Please quote the lines of the data from the line containing "Given: Open the End date calendar picker" through the line containing "click(27, 96)", including both of those lines, with no changes.

Some data
------------------------------

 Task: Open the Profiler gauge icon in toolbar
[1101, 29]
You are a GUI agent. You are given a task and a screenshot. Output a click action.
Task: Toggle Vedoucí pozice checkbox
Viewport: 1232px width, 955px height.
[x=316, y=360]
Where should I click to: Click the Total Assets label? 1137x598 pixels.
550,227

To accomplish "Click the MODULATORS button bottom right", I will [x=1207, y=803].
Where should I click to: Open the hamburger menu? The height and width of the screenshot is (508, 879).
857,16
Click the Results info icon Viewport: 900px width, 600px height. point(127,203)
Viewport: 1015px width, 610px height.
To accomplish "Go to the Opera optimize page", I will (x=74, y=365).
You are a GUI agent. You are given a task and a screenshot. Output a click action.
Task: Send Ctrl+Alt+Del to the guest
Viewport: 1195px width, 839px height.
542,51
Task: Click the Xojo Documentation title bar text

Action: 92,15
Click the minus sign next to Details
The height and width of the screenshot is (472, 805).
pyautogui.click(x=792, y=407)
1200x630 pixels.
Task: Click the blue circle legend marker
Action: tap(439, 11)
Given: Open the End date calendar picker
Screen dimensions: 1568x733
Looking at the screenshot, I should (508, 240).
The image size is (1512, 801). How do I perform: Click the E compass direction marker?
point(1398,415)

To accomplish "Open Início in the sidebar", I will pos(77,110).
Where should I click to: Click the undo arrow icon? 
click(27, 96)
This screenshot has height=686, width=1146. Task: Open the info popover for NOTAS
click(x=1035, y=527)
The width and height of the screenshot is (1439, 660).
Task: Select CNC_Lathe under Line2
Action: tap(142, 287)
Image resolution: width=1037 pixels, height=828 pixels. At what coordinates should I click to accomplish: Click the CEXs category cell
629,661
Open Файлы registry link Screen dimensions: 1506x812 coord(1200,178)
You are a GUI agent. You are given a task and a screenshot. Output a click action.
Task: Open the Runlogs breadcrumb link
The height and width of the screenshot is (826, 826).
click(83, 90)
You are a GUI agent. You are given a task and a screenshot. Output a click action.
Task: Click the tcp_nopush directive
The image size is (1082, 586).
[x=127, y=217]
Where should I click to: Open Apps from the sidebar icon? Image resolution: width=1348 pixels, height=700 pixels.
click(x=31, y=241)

------------------------------

== Answer to the problem ==
Given: Open the End date calendar picker
Screen dimensions: 1568x733
Looking at the screenshot, I should (508, 240).
The image size is (1512, 801). How do I perform: Click the E compass direction marker?
point(1398,415)

To accomplish "Open Início in the sidebar", I will pos(77,110).
Where should I click to: Click the undo arrow icon? 
click(27, 96)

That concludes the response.